Hong Kong restricts poultry imports from AI-hit countries

15-03-2018 | | |
Hong Kong restricts poultry imports from AI-hit countries. Photo: Pixabay
Hong Kong restricts poultry imports from AI-hit countries. Photo: Pixabay

Hong Kong has this week suspended poultry meat and egg imports from parts of the United States, Mexico and France following new outbreaks of avian influenza.

AI outbreak in Mexico

Mexico reported 2 cases of high pathogenic H7N3 avian influenza in the central part of the country. Mexican officials reported to the OIE that the virus killed 1,380 of 1,900 Rhode Island Red chickens in the state of Guanajuato. The remaining birds were culled.
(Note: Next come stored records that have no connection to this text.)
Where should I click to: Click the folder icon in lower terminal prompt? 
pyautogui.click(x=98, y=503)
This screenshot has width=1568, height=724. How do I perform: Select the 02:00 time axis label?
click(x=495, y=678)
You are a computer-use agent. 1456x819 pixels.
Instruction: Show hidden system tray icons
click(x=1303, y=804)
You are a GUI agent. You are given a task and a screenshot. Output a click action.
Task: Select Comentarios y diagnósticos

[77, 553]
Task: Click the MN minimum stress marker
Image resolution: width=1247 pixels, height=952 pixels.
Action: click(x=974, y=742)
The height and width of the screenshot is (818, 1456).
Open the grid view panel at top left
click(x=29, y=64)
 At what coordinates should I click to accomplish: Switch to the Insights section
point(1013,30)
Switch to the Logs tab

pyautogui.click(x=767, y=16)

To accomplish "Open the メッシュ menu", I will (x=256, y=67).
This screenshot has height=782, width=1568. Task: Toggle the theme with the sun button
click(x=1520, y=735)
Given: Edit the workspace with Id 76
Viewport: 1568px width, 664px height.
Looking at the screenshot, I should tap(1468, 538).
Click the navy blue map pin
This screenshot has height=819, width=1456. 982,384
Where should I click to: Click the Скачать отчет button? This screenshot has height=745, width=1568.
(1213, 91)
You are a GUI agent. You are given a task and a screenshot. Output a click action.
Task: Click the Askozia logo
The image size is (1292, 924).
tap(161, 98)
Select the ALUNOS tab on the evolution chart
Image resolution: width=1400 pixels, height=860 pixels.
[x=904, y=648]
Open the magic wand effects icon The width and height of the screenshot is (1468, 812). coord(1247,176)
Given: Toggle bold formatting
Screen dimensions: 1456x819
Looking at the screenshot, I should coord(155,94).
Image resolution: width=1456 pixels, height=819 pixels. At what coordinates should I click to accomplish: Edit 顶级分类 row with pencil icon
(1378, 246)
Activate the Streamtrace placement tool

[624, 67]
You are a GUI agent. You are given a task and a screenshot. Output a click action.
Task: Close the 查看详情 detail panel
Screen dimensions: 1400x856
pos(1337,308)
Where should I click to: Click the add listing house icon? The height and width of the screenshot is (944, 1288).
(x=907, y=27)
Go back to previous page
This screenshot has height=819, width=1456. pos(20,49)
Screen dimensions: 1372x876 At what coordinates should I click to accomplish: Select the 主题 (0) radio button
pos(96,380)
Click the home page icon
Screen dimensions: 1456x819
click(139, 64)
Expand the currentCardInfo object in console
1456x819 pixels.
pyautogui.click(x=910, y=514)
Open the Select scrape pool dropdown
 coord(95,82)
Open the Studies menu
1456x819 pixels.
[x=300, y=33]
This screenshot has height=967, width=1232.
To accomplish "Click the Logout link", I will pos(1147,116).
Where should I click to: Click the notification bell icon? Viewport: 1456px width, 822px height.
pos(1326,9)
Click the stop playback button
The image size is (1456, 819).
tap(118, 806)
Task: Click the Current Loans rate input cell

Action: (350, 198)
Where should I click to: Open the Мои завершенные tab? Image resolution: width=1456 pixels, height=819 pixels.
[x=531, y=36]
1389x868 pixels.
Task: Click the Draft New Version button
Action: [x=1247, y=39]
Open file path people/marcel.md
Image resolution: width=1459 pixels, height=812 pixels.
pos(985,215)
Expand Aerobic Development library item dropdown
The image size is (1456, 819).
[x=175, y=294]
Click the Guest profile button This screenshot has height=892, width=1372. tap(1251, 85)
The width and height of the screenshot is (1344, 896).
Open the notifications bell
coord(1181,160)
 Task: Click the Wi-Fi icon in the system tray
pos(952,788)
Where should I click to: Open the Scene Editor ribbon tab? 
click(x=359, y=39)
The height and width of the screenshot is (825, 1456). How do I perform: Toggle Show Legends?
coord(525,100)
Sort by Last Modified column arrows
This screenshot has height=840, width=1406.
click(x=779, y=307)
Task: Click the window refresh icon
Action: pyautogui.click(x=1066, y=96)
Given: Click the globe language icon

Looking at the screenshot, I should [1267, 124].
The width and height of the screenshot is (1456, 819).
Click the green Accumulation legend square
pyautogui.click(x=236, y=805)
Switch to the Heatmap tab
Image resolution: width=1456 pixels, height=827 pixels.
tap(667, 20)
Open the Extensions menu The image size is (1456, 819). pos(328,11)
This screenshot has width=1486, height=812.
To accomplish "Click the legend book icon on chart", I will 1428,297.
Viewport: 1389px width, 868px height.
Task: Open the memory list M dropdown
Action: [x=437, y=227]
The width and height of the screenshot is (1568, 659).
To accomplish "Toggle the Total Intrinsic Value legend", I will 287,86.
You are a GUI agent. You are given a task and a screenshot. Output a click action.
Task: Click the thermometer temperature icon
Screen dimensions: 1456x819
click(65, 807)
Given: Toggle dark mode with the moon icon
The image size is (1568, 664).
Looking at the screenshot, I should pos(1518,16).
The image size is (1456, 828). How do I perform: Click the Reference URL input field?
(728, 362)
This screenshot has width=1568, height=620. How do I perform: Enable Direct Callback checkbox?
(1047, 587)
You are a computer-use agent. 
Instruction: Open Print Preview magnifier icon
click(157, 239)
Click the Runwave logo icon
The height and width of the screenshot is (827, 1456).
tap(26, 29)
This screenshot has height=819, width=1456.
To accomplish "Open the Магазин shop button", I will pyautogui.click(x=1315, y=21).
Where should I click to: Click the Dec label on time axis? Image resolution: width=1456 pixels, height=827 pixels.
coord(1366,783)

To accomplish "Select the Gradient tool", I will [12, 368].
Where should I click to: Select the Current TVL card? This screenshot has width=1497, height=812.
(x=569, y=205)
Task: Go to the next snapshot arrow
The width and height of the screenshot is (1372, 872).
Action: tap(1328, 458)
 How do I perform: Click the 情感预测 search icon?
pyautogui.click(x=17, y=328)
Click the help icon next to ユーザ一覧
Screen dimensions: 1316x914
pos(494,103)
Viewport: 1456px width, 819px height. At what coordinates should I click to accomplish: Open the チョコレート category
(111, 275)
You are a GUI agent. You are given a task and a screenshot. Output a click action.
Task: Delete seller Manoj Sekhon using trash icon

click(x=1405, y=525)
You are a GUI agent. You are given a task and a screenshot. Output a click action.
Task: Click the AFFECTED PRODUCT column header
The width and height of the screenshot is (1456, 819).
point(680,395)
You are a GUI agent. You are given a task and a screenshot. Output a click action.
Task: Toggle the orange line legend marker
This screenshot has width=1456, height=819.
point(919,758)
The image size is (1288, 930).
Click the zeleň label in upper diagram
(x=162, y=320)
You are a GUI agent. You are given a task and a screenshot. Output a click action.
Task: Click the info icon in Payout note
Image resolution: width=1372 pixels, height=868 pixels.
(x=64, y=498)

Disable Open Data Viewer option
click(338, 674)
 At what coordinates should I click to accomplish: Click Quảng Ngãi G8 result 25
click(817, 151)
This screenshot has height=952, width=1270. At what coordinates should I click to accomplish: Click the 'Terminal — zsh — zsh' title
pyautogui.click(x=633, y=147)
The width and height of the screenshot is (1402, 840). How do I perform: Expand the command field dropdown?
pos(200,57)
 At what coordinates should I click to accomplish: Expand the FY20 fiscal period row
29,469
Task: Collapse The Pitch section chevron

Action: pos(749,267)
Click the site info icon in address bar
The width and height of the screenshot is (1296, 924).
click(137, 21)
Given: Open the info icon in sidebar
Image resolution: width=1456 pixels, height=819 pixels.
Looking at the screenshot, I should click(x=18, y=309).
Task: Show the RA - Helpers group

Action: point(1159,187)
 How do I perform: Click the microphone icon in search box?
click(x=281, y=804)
A second outbreak was detected among a backyard flock in the neighbouring state of Queretaro, which led to 26 birds being culled. Mexico reported an outbreak of H7N3 last year.

AI outbreak in US

The United States has reported a second case of low path H7 virus. The latest outbreak in Texas was detected during pre-slaughter testing in a broiler breeder flock in Hopkins County, located in the northeastern corner of the state.

The flock had exhibited a slight increase in mortality and a drop in egg production and up to 24,000 have been culled. The farm is about 350 miles south of Missouri’s Jasper County, where low pathogenic H7N1 was reported last week on a commercial turkey farm. The cases are the first in the US this spring.

Check out the interactive Poultry Health Tool – with the latest insights on the 40+ most common poultry diseases.

AI in France

Poultry products have also been banned from the south west French province of Landes following a recent case of low pathogenic H5N2 virus.

AI in the Netherlands

Meanwhile, the latest case in the Netherlands was found at a duck farm at Leidijk in Kamperveen, which is believed also to have suffered successive bird flu outbreaks in 2014 and 2016.

Dutch poultry farmers’ union spokesperson Hennie de Haan told local Dutch media that the case was a real blow: “This is horrible news. We were just hoping to be past it. Usually this is the period that the birds fly away and that the avian influenza risk therefore leaves.”